2.6 Mekanisme Diskriminasi Warna
Menurut Cromer (1994), suatu objek yang dilihat oleh hewan tergantung
dari sifat-sifat fisik khusus dari cahaya yang sensitif untuk matanya. Pada serangga
hanya dapat mendeteksi warna dan polarisasi. Pada ikan yang matanya sangat
mirip dengan mata manusia dan mempunyai kemampuan untuk membedakan
warna.
Ketika spektrum cahaya masuk ke mata diterima lensa dan diteruskan ke
retina maka spektrum cahaya merah tersebut merangsang sel kerucut merah untuk
aktif dan memberikan signal merah karena adanya eksitasi dari sel-sel ganglion
merah hijau (red green ganglion cell). Ketika spektrum cahaya hijau sampai di
retina maka cahaya hijau merangsang sel kerucut hijau dengan menghambat sel-sel
ganglion merah hijau (red green ganglion cell).

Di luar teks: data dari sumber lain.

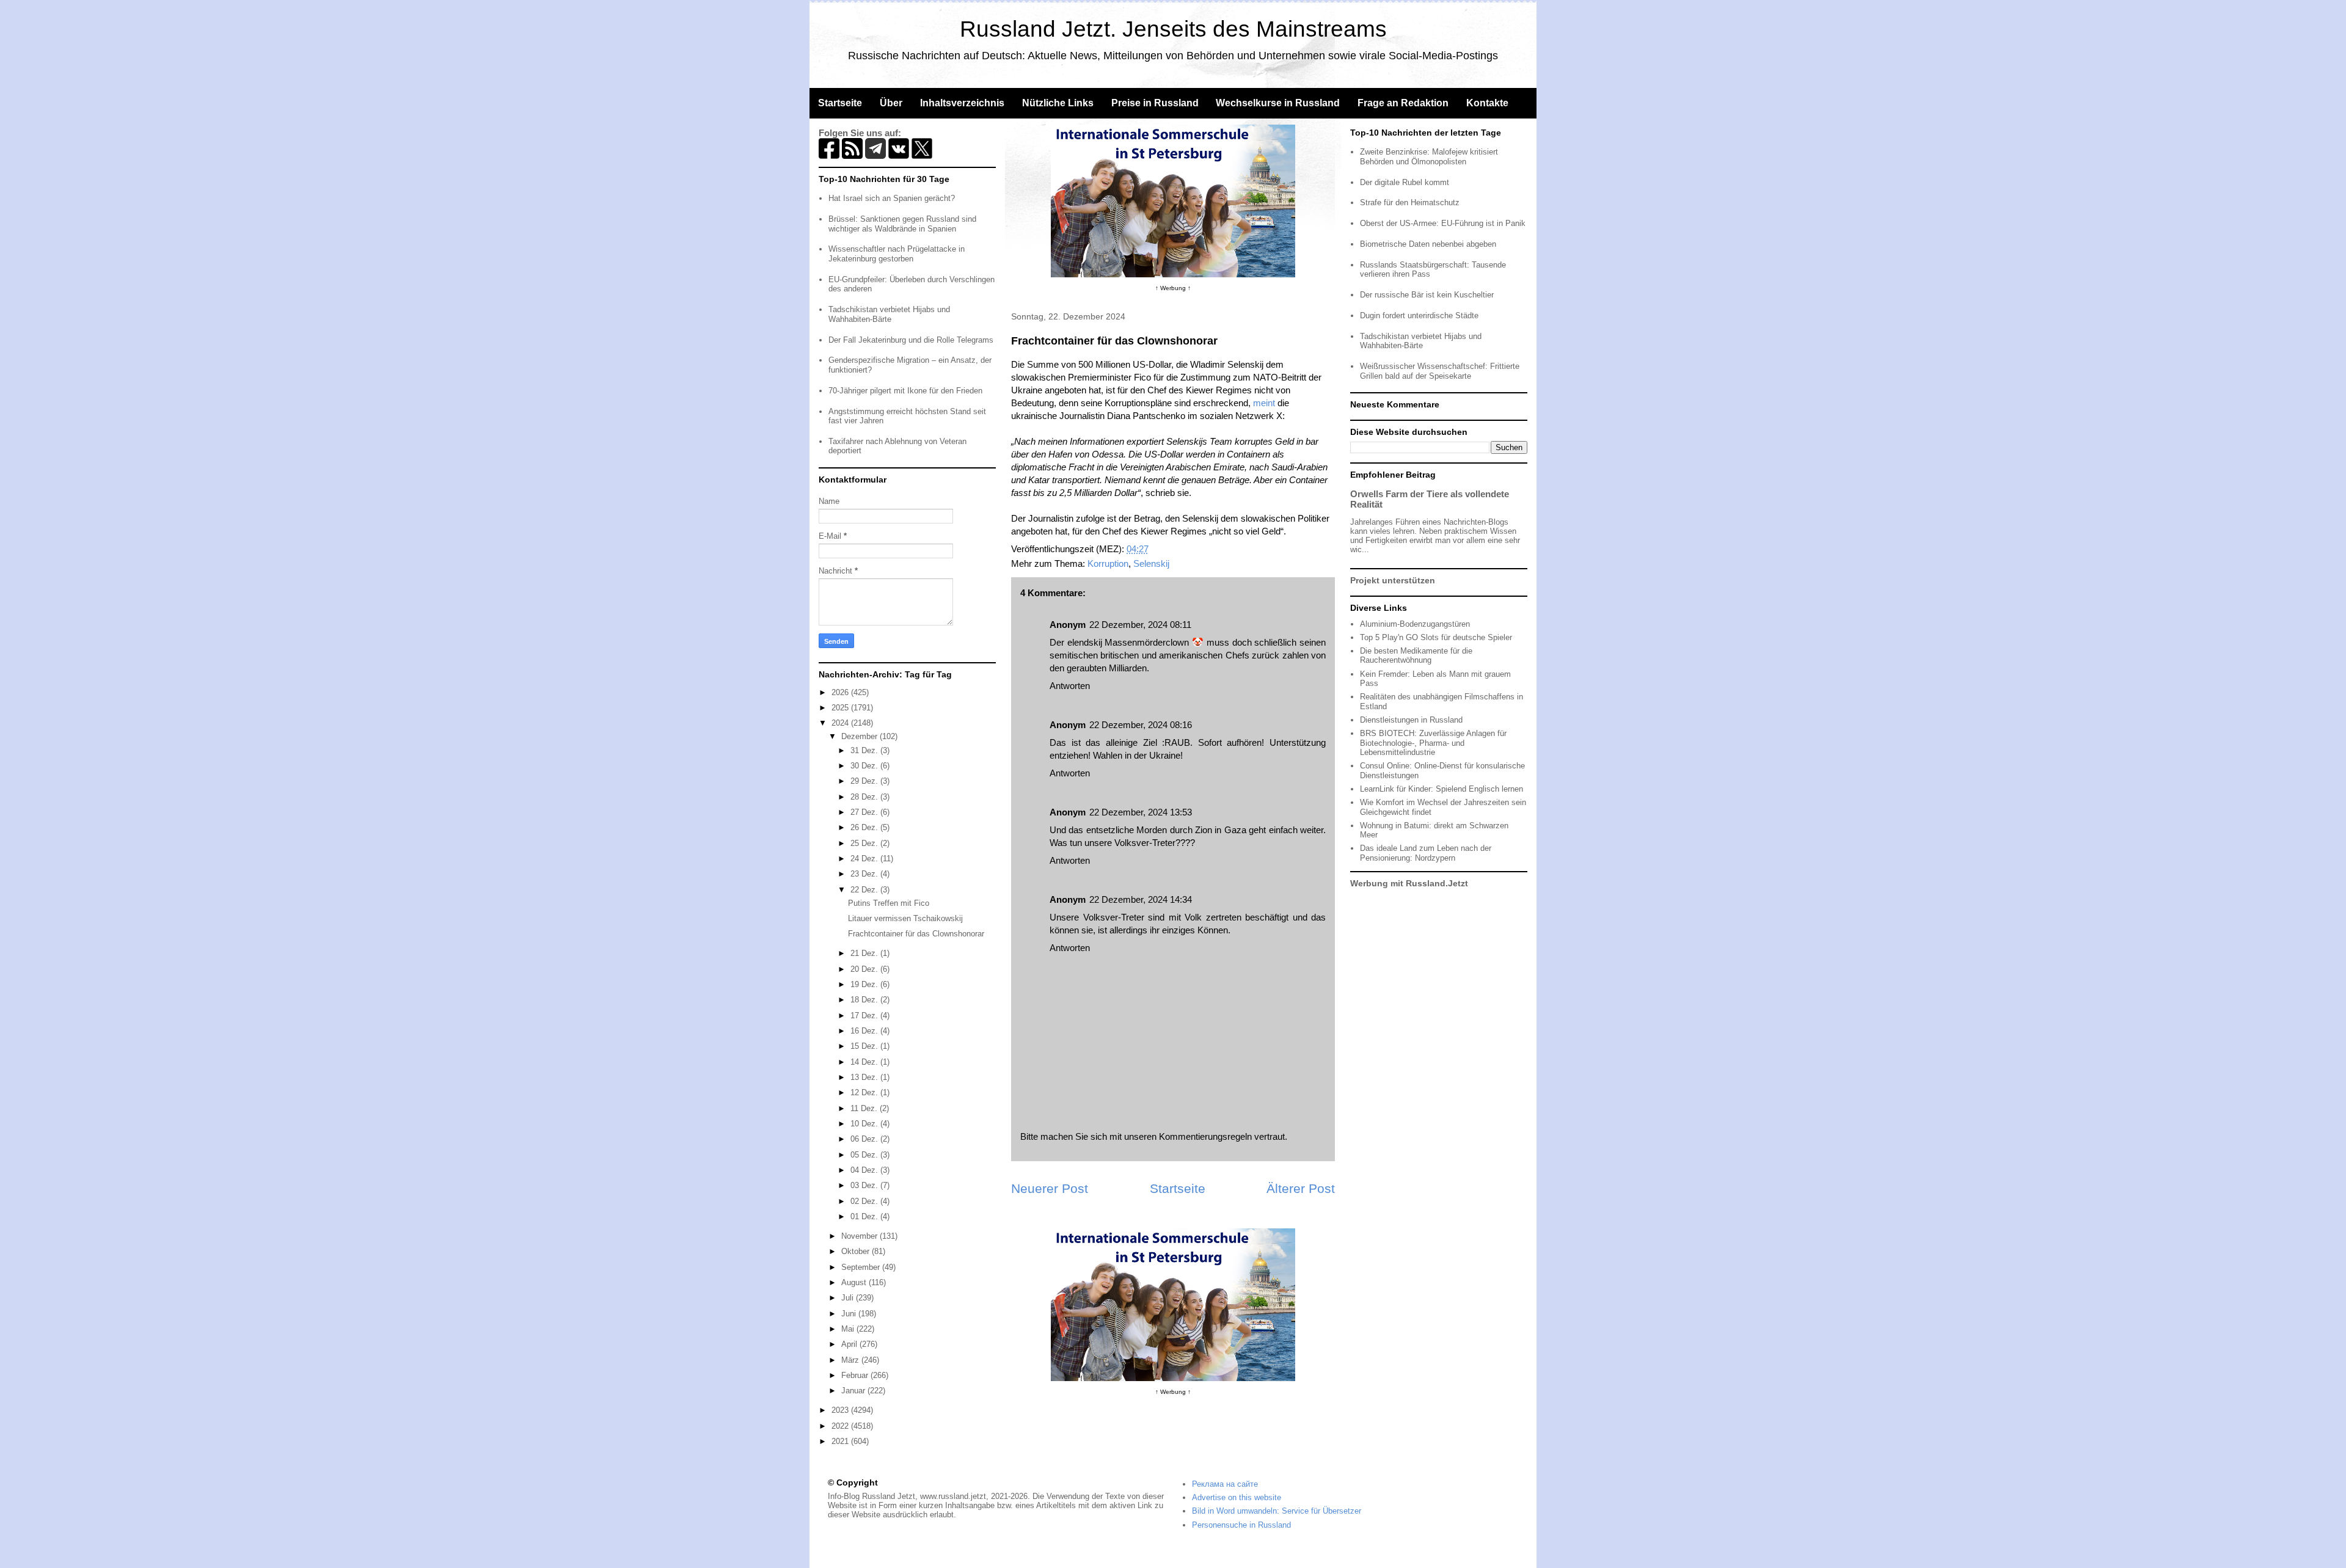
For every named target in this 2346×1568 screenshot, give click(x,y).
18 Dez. (865, 999)
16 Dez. (865, 1030)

Ketika spektrum cahaya warna
kuning sampai ke retina, maka cahaya kuning merangsang sel-sel kerucut merah
dan hijau secara bersamaan yang menyebabkan eksitasi ganglion merah hijau (red
green ganglion cell) tanpa mempengaruhi sel kerucut biru. Demikian pula untuk
spektrum cahaya warna biru masuk ke retina, sel kerucut merah dan hijau
dirangsang yang menyebabkan eksitasi sel ganglion kuning biru (yellow-blue
ganglion) memberikan signal biru (Carlson, 1994).
Selanjutnya dari penelitian Mc Farland dan Munz (1975) dalam Sale (ed)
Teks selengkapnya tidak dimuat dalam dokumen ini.